Here are the attacks PowerSEC defends against most often, in rough order of frequency.
1. Brute-force login attacks
Bots try thousands of common username/password combinations against /wp-login.php and /xmlrpc.php.
PowerSEC defense: rate-limit failed logins by IP, lock accounts after N failures, optional 2FA.
2. Vulnerable plugin/theme exploits
When a vulnerability is published in a popular plugin, attackers scan the entire web for sites still running the vulnerable version. The window between disclosure and mass exploitation is often <24 hours.
PowerSEC defense: vulnerability scanner checks your installed plugins/themes against the WPScan + NVD databases hourly (Pro) or daily (Free).
3. SQL injection (SQLi)
Malicious input that tricks your database into executing attacker SQL.

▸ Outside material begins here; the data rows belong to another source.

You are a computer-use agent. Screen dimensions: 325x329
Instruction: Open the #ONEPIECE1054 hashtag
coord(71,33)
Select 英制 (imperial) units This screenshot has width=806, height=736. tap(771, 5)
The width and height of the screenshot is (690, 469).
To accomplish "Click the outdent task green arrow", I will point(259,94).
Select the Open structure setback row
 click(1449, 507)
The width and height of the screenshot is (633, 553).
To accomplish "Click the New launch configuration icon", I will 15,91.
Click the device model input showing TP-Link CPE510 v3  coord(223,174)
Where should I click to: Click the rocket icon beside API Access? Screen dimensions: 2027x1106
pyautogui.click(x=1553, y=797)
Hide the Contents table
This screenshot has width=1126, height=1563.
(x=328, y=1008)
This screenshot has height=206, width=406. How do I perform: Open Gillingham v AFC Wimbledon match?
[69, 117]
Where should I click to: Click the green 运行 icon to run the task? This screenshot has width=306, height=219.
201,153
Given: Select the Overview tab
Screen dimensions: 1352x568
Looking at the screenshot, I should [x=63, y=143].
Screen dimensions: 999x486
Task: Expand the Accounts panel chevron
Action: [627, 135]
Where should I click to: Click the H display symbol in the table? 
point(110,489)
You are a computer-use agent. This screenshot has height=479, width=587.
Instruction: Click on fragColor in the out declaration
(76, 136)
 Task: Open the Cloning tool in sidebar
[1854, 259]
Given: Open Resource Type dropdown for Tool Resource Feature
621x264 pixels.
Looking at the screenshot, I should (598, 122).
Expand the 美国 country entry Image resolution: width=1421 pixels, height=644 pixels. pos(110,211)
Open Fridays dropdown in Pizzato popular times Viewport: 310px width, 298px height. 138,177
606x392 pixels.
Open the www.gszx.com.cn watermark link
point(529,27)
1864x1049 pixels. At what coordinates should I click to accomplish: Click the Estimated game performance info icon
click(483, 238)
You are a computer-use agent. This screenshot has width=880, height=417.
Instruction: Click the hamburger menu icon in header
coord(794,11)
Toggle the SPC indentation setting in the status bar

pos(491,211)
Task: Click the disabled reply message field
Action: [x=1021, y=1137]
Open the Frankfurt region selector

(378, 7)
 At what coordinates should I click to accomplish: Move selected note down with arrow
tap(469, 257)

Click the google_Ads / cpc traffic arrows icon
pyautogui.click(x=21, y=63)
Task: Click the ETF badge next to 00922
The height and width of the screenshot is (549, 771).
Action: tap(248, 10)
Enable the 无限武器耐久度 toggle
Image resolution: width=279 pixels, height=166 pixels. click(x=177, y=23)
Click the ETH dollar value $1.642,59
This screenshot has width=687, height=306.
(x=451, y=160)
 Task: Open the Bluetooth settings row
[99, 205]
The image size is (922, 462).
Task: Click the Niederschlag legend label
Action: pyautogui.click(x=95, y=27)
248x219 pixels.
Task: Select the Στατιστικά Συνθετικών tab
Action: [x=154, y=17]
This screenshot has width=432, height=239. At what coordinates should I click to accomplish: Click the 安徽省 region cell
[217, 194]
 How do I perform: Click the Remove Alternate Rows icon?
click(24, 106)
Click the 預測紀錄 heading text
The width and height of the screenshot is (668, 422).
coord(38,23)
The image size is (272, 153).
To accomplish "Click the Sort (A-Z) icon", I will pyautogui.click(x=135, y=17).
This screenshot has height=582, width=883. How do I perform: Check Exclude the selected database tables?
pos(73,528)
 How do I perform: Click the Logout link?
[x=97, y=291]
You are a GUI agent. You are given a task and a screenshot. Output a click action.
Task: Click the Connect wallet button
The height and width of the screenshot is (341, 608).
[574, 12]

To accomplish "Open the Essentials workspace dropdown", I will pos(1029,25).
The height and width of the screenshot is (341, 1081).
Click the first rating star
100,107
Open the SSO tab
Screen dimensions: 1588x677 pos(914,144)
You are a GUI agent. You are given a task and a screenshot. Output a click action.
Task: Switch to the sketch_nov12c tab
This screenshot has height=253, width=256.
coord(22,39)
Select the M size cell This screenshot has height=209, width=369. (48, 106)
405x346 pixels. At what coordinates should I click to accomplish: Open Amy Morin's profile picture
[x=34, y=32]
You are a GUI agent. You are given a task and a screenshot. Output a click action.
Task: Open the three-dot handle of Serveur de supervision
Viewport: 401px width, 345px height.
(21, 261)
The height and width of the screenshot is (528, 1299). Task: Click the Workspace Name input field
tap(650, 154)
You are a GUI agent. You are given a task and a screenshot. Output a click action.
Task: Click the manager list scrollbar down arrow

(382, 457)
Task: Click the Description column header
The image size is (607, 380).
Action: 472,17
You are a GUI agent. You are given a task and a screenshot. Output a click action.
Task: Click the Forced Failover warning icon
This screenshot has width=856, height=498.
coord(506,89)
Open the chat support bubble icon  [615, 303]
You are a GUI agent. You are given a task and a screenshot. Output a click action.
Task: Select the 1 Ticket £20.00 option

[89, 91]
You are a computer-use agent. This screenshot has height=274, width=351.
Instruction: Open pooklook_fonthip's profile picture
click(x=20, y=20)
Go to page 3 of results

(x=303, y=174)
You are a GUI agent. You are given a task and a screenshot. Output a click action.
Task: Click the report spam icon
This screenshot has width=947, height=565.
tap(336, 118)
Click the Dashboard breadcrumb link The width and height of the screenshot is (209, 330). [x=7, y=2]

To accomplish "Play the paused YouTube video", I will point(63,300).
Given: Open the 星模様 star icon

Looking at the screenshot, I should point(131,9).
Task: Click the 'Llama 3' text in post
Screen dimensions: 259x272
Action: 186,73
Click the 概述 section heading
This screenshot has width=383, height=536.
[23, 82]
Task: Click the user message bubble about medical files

PowerSEC defense: Web Application Firewall (WAF) with OWASP CRS rules + WordPress-specific signature set.
4. Cross-Site Scripting (XSS)
Attacker injects JavaScript into your site that runs in your visitors' browsers.
PowerSEC defense: WAF blocks common XSS payloads. File integrity monitoring detects when JS files are modified unexpectedly.
5. Malicious file uploads
Attacker exploits a vulnerable upload form to upload a PHP shell — gives them remote code execution.
PowerSEC defense: real-time file scanner detects new PHP files in upload directories. Suspicious files auto-quarantined.
6. SEO spam injection
Hidden <a> tags inserted into your pages linking to gambling, pharmacy, or counterfeit goods sites.
PowerSEC defense: content scanner compares your DB post_content against known SEO-spam patterns.
7. Cryptojacking
JavaScript miner injected into your site that uses visitors' CPUs to mine Monero.
PowerSEC defense: WAF blocks known miner endpoints. Outbound connection monitor detects mining pool connections.